• Requirement: Transcribe only the lines of the listing below from the one holding "You are a computer-use agent. This" through the one holding "Task: Click the kg unit beside Wunschgewicht", inclusive, without any change.

********************

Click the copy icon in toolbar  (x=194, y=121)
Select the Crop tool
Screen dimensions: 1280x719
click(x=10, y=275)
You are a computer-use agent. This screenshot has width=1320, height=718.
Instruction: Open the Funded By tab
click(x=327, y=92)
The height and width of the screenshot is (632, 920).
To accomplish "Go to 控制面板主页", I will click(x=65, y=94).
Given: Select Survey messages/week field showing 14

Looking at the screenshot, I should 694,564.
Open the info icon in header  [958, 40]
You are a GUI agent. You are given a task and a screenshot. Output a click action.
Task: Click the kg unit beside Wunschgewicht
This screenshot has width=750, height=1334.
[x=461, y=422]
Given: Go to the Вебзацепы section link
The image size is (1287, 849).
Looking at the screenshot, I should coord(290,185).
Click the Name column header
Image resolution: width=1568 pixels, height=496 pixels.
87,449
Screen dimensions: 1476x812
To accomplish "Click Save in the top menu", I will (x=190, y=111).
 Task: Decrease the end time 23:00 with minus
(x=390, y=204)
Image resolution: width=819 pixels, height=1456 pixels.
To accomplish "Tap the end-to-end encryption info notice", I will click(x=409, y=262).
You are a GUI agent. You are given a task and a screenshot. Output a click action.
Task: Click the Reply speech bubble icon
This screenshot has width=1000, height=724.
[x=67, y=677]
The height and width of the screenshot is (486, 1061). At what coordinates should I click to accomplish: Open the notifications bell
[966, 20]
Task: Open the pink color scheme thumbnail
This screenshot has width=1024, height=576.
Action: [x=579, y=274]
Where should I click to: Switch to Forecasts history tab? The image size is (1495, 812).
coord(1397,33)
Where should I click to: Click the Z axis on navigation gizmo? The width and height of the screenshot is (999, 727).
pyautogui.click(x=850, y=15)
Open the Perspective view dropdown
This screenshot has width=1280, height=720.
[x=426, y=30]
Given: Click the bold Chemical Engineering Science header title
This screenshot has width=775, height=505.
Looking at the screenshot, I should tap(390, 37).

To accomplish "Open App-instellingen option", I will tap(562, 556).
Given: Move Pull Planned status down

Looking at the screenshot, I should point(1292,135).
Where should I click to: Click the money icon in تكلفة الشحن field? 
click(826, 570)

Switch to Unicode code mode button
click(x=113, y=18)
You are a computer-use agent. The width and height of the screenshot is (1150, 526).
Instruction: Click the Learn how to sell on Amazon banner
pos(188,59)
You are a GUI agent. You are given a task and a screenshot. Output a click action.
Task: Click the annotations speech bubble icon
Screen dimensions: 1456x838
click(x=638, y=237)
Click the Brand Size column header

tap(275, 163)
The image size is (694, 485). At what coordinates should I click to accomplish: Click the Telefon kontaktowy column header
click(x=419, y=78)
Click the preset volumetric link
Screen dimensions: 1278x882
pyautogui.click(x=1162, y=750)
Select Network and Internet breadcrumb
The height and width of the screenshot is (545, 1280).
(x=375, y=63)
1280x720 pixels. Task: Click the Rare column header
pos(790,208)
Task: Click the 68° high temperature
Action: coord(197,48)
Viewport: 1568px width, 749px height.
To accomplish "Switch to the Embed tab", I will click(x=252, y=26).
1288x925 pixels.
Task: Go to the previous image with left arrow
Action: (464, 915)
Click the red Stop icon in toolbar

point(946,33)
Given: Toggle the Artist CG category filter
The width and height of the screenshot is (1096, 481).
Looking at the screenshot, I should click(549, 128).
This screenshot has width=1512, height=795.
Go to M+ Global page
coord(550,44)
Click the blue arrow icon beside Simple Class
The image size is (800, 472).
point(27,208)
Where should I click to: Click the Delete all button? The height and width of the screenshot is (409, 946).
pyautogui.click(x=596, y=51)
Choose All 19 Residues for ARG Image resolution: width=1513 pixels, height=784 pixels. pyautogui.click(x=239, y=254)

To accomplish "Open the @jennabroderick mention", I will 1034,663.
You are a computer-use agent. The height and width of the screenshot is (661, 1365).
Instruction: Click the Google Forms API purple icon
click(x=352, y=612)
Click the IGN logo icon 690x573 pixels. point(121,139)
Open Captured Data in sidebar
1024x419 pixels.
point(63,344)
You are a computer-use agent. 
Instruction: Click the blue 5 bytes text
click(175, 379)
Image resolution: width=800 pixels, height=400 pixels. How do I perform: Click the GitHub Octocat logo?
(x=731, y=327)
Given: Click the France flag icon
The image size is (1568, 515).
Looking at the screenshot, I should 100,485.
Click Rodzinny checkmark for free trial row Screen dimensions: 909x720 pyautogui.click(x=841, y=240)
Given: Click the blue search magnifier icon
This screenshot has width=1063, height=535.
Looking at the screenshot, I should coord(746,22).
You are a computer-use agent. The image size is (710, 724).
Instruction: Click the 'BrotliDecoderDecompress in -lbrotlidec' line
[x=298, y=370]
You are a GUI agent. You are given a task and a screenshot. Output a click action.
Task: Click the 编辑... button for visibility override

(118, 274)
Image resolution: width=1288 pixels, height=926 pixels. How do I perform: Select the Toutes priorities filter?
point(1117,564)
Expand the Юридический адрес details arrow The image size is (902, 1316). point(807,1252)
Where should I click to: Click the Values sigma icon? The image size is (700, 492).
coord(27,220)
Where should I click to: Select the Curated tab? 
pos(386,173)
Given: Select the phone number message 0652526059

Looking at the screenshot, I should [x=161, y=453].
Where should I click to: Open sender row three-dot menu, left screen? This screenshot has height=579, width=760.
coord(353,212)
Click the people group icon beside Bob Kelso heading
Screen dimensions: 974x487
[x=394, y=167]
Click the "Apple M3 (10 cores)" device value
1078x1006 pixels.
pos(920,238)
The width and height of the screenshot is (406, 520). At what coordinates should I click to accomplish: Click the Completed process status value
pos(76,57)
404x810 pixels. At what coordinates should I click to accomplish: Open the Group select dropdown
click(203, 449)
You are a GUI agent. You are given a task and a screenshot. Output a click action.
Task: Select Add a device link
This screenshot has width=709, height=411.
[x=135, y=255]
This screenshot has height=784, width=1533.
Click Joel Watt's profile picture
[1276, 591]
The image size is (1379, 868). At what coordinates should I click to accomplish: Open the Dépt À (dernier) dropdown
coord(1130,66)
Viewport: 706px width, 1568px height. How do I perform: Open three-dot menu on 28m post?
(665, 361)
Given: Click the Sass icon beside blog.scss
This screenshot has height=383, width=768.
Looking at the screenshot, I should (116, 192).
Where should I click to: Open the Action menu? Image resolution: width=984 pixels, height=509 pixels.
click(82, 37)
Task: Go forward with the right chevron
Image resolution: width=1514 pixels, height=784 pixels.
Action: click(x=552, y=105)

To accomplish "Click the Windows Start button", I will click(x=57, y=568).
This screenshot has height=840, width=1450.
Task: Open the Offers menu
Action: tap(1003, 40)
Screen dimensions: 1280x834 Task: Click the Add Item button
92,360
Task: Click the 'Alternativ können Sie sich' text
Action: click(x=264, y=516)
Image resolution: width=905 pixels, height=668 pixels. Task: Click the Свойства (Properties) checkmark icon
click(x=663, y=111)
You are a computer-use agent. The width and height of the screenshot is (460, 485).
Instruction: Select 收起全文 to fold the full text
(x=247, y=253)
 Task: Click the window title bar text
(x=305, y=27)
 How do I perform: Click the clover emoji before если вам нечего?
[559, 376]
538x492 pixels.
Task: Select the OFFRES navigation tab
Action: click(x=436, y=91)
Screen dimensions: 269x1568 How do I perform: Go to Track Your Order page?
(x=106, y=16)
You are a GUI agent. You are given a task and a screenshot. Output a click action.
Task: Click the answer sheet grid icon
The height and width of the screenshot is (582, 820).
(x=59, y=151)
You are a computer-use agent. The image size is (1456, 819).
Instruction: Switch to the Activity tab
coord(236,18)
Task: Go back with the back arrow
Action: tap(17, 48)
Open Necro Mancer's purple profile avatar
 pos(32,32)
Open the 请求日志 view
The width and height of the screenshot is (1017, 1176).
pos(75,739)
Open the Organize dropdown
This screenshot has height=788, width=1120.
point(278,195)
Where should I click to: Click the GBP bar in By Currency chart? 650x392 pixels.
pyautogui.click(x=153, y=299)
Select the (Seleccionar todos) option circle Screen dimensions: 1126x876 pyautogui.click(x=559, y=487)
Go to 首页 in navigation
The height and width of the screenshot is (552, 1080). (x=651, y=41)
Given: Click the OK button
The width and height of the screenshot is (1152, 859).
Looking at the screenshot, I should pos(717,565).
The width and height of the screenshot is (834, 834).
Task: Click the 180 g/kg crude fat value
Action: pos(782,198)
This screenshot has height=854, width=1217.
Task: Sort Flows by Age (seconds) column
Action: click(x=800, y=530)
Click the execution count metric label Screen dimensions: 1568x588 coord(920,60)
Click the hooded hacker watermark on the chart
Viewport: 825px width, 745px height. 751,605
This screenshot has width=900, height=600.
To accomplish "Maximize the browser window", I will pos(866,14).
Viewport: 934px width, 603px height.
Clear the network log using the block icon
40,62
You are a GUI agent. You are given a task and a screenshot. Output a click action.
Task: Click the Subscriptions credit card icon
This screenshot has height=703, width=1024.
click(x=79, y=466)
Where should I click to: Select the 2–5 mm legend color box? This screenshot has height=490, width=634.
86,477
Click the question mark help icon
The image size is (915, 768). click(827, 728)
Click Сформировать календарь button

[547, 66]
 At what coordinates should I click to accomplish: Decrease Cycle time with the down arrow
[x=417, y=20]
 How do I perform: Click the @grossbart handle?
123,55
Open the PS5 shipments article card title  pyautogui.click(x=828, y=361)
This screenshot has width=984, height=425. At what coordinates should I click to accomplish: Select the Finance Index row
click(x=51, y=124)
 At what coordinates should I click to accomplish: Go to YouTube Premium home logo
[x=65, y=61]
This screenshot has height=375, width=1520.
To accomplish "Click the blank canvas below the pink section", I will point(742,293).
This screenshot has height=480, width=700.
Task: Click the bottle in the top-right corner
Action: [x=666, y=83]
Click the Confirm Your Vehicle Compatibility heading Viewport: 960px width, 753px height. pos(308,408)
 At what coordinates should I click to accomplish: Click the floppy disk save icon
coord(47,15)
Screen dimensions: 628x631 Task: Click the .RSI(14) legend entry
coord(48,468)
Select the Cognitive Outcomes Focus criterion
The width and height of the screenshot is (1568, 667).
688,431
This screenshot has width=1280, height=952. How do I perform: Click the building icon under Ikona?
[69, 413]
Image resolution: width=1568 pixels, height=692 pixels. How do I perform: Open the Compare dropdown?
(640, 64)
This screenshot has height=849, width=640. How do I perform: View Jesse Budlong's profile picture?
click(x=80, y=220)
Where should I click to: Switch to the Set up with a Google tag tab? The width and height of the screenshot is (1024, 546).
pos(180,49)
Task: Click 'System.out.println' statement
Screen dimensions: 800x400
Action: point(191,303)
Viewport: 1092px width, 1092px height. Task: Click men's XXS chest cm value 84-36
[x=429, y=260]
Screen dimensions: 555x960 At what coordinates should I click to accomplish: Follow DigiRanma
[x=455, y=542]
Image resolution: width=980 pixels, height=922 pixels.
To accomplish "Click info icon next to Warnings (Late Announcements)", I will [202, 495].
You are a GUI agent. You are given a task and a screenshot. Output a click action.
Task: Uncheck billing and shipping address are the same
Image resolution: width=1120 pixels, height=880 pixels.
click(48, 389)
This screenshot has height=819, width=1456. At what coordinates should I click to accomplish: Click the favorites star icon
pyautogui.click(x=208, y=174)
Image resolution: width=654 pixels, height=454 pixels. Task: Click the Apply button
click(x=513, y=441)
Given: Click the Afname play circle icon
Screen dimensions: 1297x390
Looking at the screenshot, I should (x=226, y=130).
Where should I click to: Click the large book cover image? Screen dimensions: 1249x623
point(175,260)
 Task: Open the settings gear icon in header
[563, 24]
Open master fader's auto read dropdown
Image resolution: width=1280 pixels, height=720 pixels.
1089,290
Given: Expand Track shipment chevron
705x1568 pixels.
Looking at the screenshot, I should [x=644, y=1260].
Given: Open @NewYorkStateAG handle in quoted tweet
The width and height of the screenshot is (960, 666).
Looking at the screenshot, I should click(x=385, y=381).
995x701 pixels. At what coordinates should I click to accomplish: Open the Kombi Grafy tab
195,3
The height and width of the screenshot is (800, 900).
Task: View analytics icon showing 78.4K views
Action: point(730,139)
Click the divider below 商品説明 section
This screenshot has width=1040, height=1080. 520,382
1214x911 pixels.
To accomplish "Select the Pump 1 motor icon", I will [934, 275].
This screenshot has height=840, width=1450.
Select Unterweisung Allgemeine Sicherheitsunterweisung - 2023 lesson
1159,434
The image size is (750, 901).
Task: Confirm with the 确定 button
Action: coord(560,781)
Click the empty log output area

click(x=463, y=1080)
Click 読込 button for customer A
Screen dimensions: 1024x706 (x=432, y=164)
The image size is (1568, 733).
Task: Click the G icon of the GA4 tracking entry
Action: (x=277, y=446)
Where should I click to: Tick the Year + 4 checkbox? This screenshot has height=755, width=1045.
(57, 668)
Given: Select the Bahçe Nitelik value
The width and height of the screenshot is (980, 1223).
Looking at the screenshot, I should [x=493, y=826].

********************

• Written solution:
You are a computer-use agent. This screenshot has width=1320, height=718.
Instruction: Open the Funded By tab
click(x=327, y=92)
The height and width of the screenshot is (632, 920).
To accomplish "Go to 控制面板主页", I will click(x=65, y=94).
Given: Select Survey messages/week field showing 14

Looking at the screenshot, I should 694,564.
Open the info icon in header  [958, 40]
You are a GUI agent. You are given a task and a screenshot. Output a click action.
Task: Click the kg unit beside Wunschgewicht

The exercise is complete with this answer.